Exercise:
Copy the records word for word from the line with "Click the data point marker on Winsway chart" through the end of the records, including both ends. Leave the pictures out of your answer.

Records for locating displayed items:
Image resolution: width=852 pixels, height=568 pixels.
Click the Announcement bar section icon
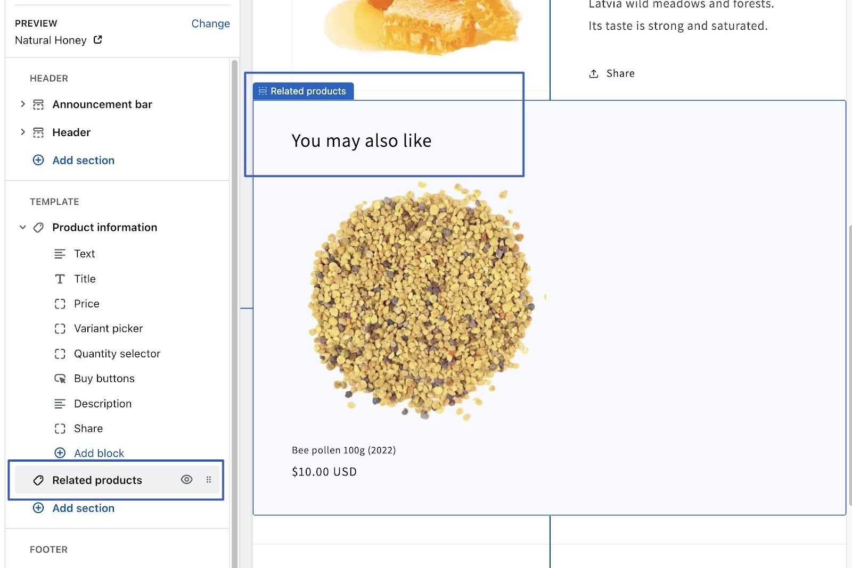[x=38, y=105]
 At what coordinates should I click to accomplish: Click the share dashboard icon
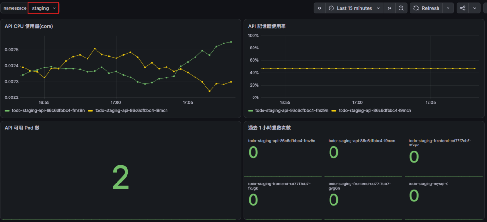click(462, 8)
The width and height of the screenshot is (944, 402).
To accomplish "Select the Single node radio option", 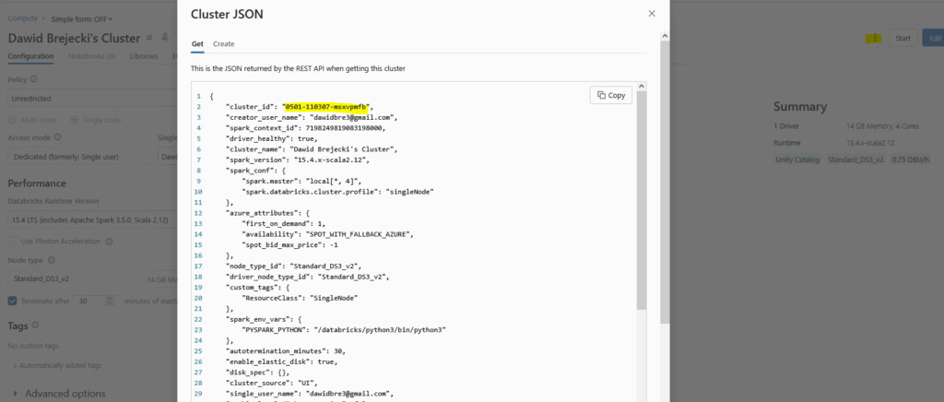I will pos(76,120).
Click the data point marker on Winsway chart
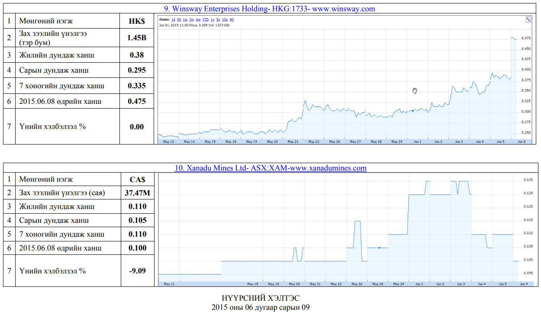The width and height of the screenshot is (541, 318). [x=412, y=111]
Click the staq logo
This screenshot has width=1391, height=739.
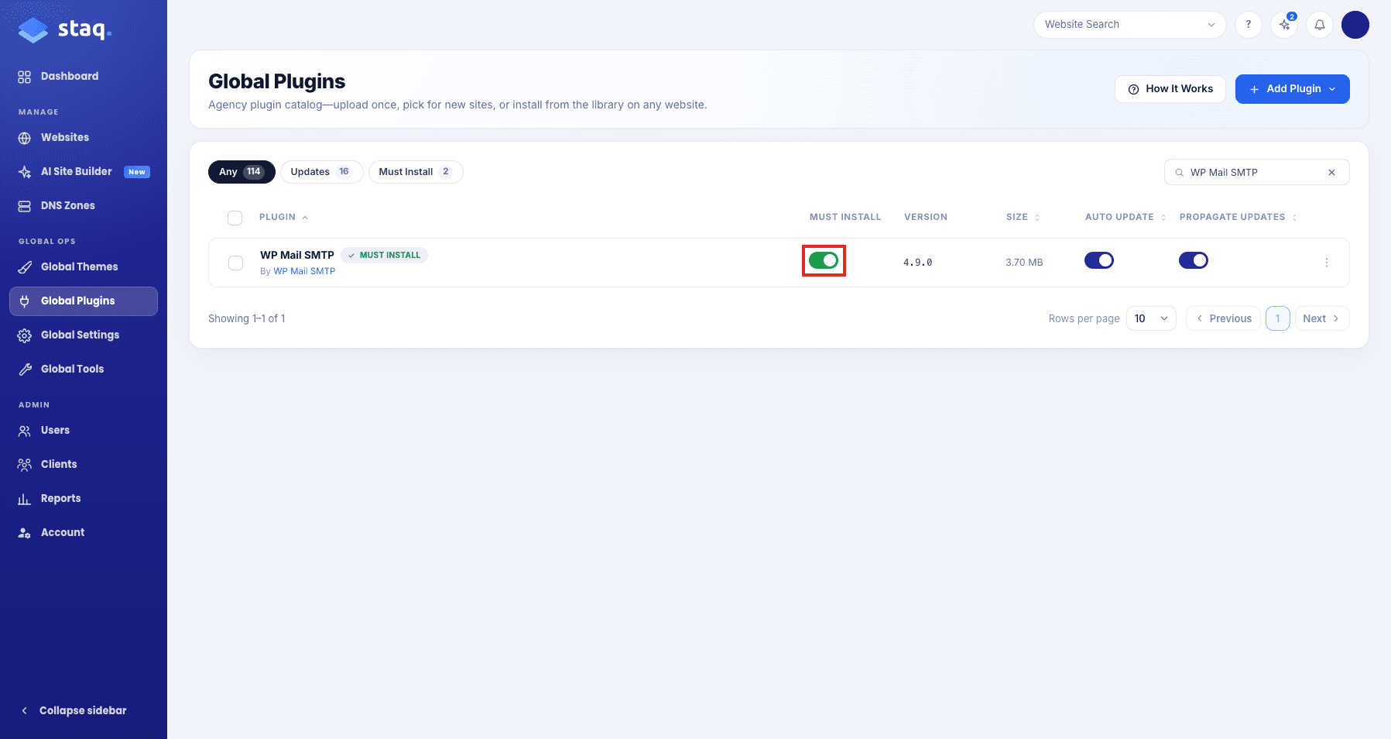click(65, 29)
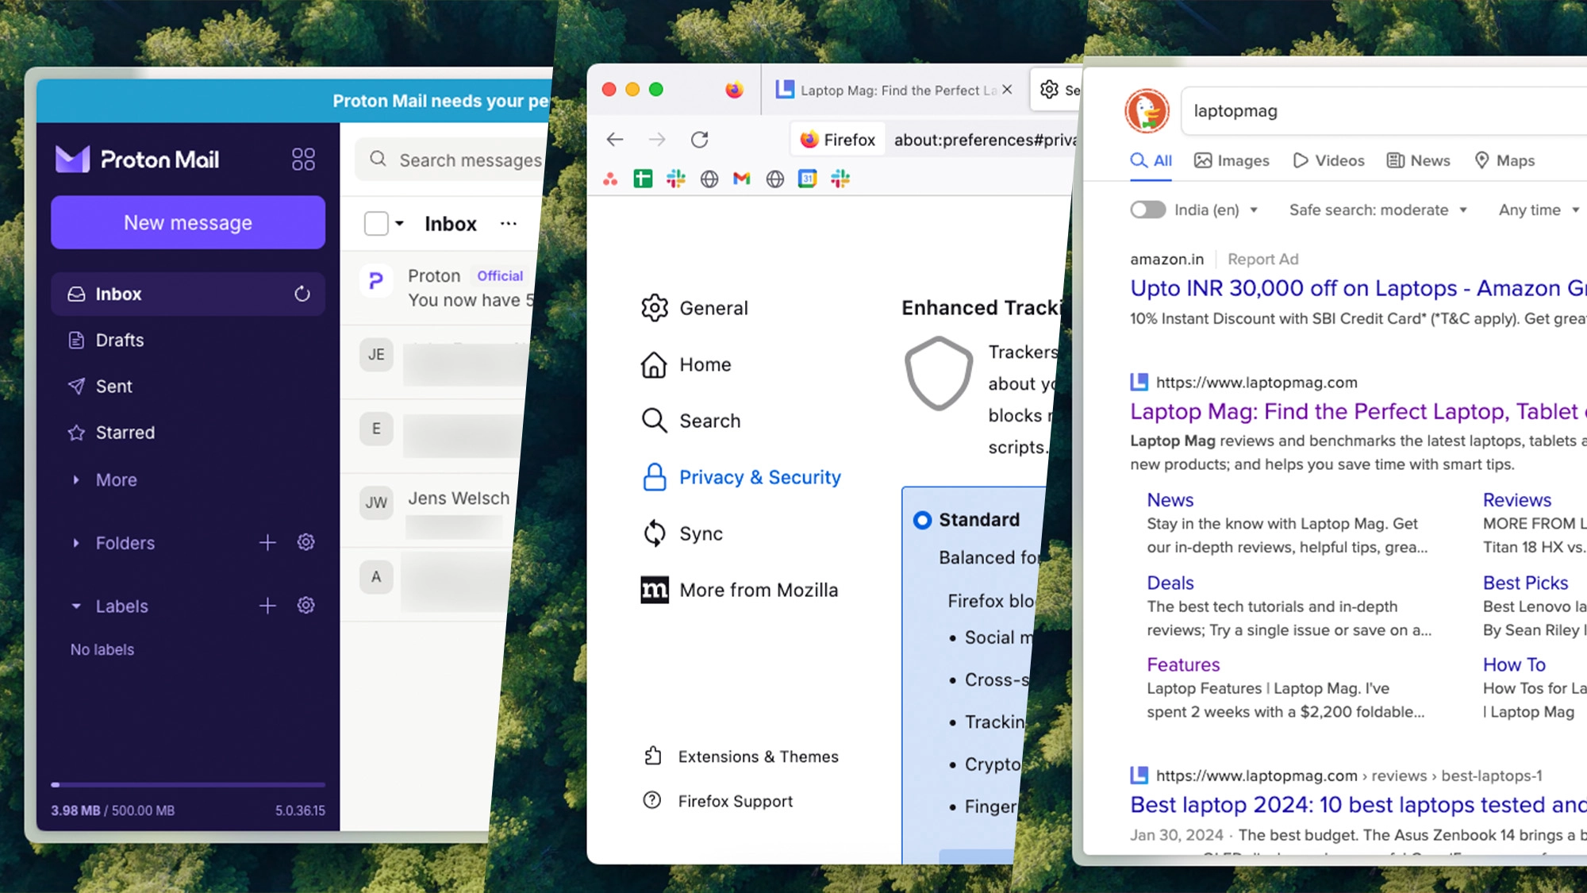
Task: Go back using Firefox back arrow
Action: (x=615, y=140)
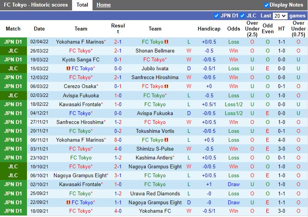Toggle the JLC league filter checkbox
The height and width of the screenshot is (217, 308).
point(242,16)
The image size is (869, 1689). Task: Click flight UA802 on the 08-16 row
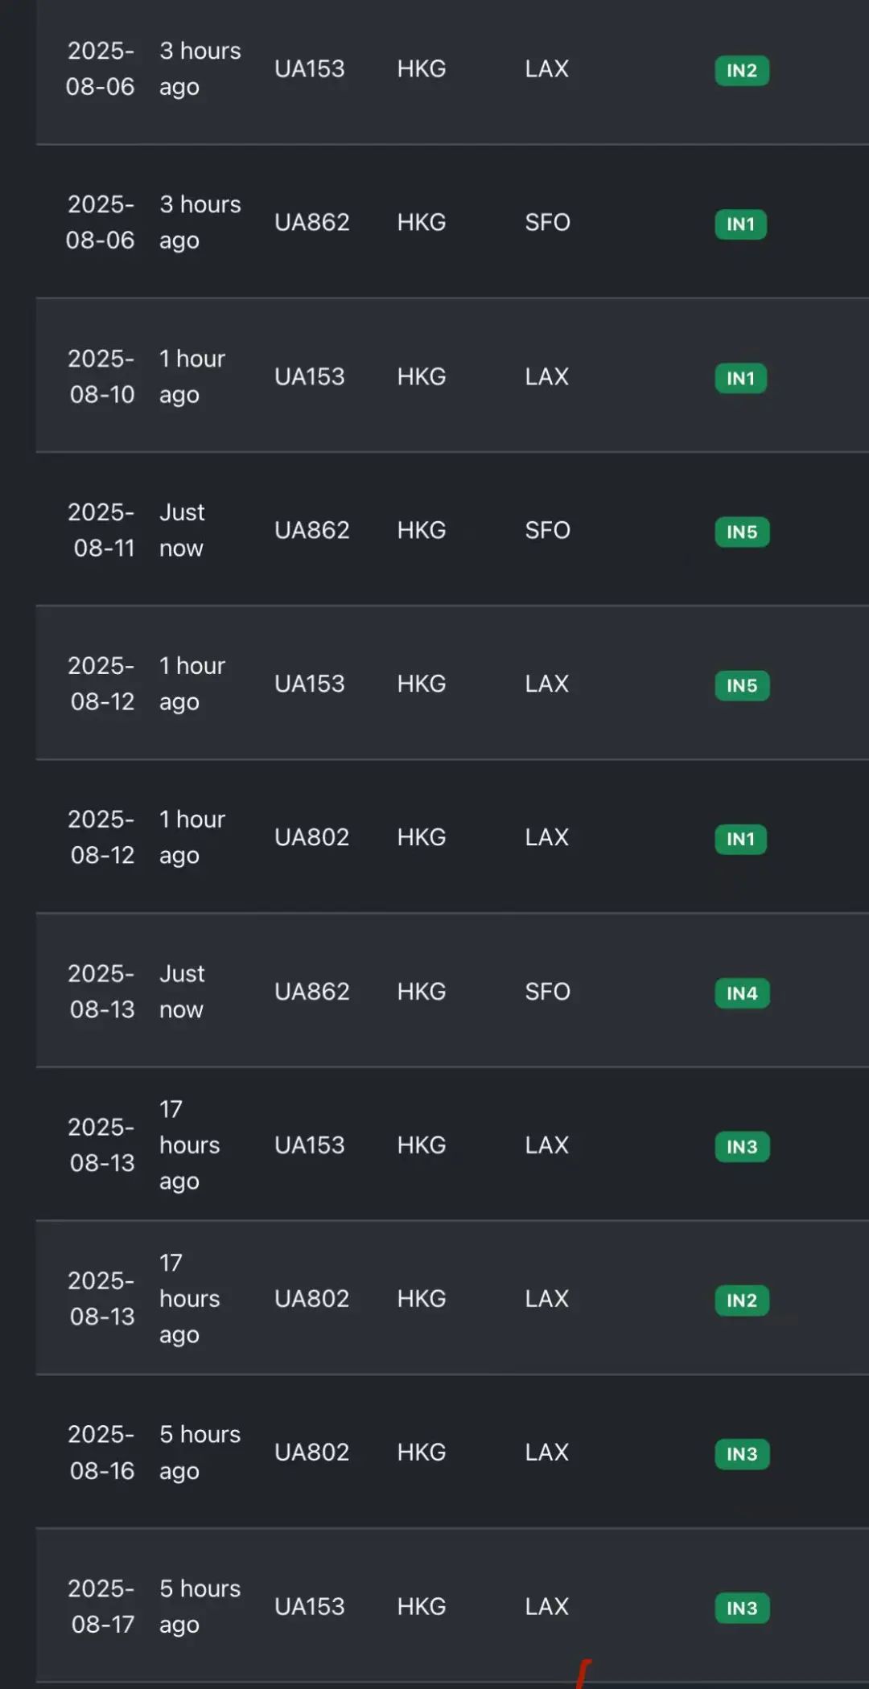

Exercise solution:
Click the data point marker on Winsway chart
The width and height of the screenshot is (541, 318). [x=412, y=111]
Click the staq logo
This screenshot has width=1391, height=739.
click(65, 29)
Task: Go back using Firefox back arrow
Action: (x=615, y=140)
Toggle the JLC league filter checkbox
The height and width of the screenshot is (217, 308).
point(242,16)
The image size is (869, 1689). Task: Click flight UA802 on the 08-16 row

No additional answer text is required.